I'm running the software on a Mini PC. It seems to handle it just fine, and it only uses 18W peak power based on the power brick output rating. I still have a lot to figure out about logging, but it looks like I can get there. Remote access to the PC appears to work well too.
Lessons learned:
- My mouth/brain readily write checks my ass can't cash. Time estimates were woefully inadequate, and my ability to get shit done is a small fraction of what I think it is.
- Remote projects don't get done. This first half of the battery took the better part of 3 years. There were massive flurries of work spaced out with long periods of inactivity in between. The second half will likely be done faster (note how I didn't give an actual timeframe... I'm already learning).
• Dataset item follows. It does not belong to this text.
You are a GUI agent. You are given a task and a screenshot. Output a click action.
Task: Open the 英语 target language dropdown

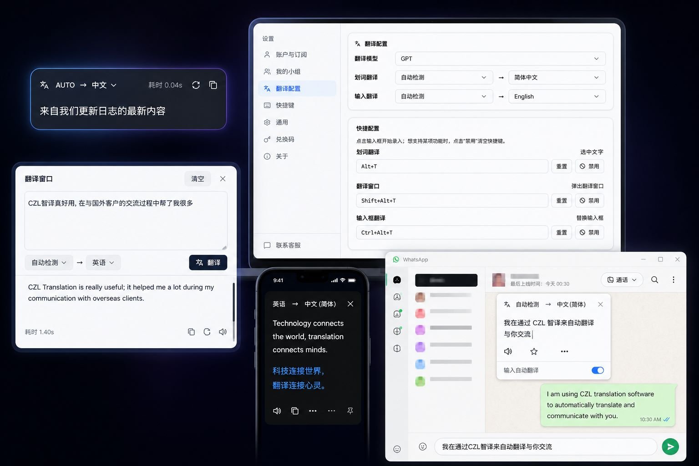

- LFP would have been so much easier, faster and a little less in cost. I was fully committed with 5 of these packs before I became aware of any of the Amy's, EVE or their 280Ah cells. I would have been done two years ago in a day.
- Batriums MUST have a PC attached to log/access data.
- Drilling 21 holes in a .25" Al bus bar isn't easy. It's very time consuming. I did 7 bus bars, and it took me about an hour each. I contracted with an acquaintance with an end mill. He was able to do them 7-8 times faster (30 minutes to do 4 stacked) and so much more precise. I paid the equivalent of about $14/hour of my 21 hours it would have taken to finish, and I got 21 hours of my life back.
- #5 is simply a "Right tool and right person for the job" lesson. Just because I can do something doesn't mean I should.
Next week will include a post documenting success or a magnificent fire in a shipping container.
Thanks for reading/skimming/laughing quietly to yourself, etc.